Work task
All that should come back is the lines of the data below from the one containing "Screen dimensions: 585x396" to the one containing "Click the poo_factory display name", inclusive, exactly as they stand.

Provided records
☆ ☆ ☆
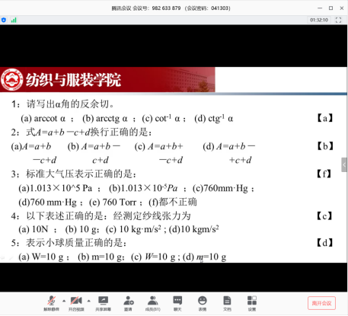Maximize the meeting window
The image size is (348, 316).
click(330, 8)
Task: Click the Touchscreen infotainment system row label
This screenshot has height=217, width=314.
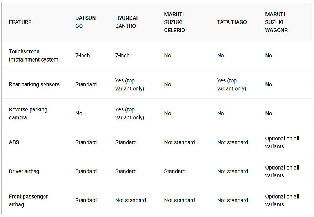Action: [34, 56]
☆ ☆ ☆
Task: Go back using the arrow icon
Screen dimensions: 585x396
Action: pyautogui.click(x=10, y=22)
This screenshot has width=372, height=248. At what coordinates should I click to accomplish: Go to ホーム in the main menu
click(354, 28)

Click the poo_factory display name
☆ ☆ ☆
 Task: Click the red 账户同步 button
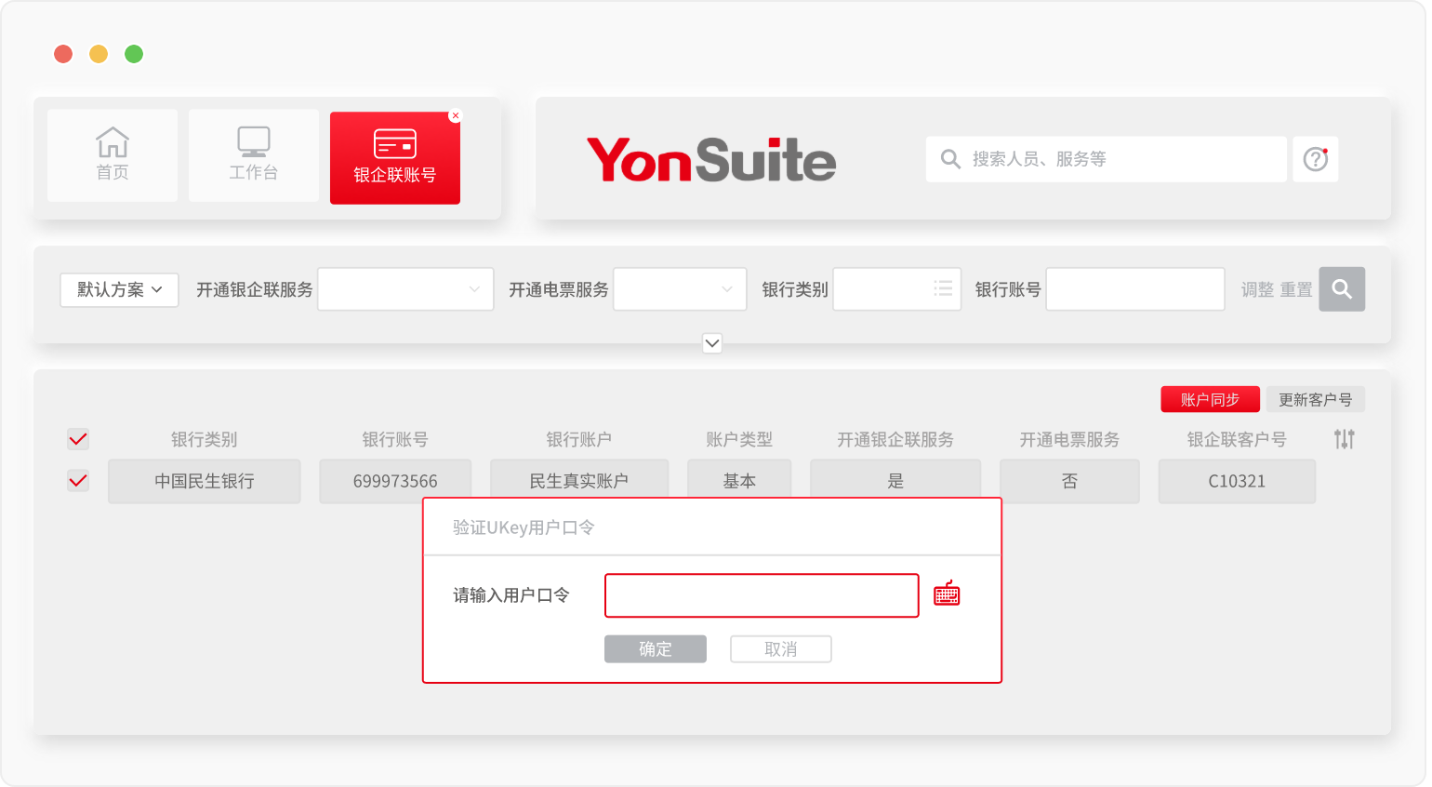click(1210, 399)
☆ ☆ ☆
Written reply
Screen dimensions: 585x396
Action: pyautogui.click(x=10, y=22)
This screenshot has width=372, height=248. At what coordinates should I click to accomplish: Go to ホーム in the main menu
click(354, 28)

Click the poo_factory display name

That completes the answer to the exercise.